What to produce:
Beginning at the line that holds "Viewport: 1092px width, 1092px", restate each line exactly through the final line of the records. Include both of those lines.

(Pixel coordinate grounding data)

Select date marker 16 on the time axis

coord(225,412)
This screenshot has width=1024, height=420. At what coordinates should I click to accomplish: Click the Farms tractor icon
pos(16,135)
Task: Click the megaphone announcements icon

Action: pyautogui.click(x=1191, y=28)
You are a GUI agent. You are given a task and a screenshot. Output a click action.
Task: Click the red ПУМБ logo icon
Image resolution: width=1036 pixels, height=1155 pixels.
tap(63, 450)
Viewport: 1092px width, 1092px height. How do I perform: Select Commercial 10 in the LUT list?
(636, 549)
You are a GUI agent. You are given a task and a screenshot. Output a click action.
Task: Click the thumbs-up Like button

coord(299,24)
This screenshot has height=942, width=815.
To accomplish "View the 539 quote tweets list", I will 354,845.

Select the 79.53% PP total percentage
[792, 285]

Response area:
Viewport: 1092px width, 1092px height. How do I perform: Select Commercial 10 in the LUT list?
(636, 549)
You are a GUI agent. You are given a task and a screenshot. Output a click action.
Task: Click the thumbs-up Like button

coord(299,24)
This screenshot has height=942, width=815.
To accomplish "View the 539 quote tweets list", I will 354,845.

Select the 79.53% PP total percentage
[792, 285]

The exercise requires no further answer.